Given task A: In the essay on technology and attention spans, which computer does the writer say a phone is exponentially more powerful than?
Given task B: Continue the essay on technology and attention spans from its last sentence.

Source text:
[Start]

I hold a belief that I am afraid to share, because sharing it means accepting it. The belief: an overabundance of technology has eaten away at our attention spans. Kids are finding it increasingly difficult to pay attention to anything that doesn’t have the stimulatory capabilities of a smartphone or a Fortnite match. I believe that 20 years ago, a group of children could have followed a teacher’s or parent’s instruction to not look at the sun without protective eyewear during an eclipse, simply because they would have quietly and intently listened to the teacher’s or parent’s instructions in advance. They would have been able to think about it, and realize that the blindness possibility is too real to risk. 

I work with today’s youth. They are great at many things. They are compassionate, clever, respectful, and funny. We have done great at treating kids better than we did decades ago, and it’s showing in their regard for other human beings and their confidence in showing their independence and full potential. But one thing many kids today are not great at is focusing. I have even noticed a problem with attention spans in some adults I encounter in my daily life. I rely on the tiny rectangle in my pocket as much as the next guy – and why wouldn’t I, considering it’s an exponentially more powerful computer than the one that guided NASA’s Apollo 11 mission in 1969. But I also like to think that my phone hasn’t melted my brain down to a screen-dependent mush.

[End]

Information shown:
[Start]

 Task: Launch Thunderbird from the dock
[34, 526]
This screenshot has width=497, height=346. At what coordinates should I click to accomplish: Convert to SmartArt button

[End]

Answer A: The computer that guided NASA's Apollo 11 mission in 1969.

Answer B:
The CBC article points to an institutional shift toward mitigating liability, which it suggests may be the reason schools are cautious about having students during an eclipse. I think the shift is elsewhere. I think that many parents rely too heavily on technology as a parenting tool, and wish to shift responsibility onto anyone but themselves. A parent decades ago finding out that their child suffered eye damage at school after looking at the sun during an eclipse would likely have the toughest questions for their own child, wondering why he or she disobeyed the teacher’s instructions. Today, the first questions would be directed toward the teacher, who would somehow be expected to constantly police the gaze of 20 curious children all at once.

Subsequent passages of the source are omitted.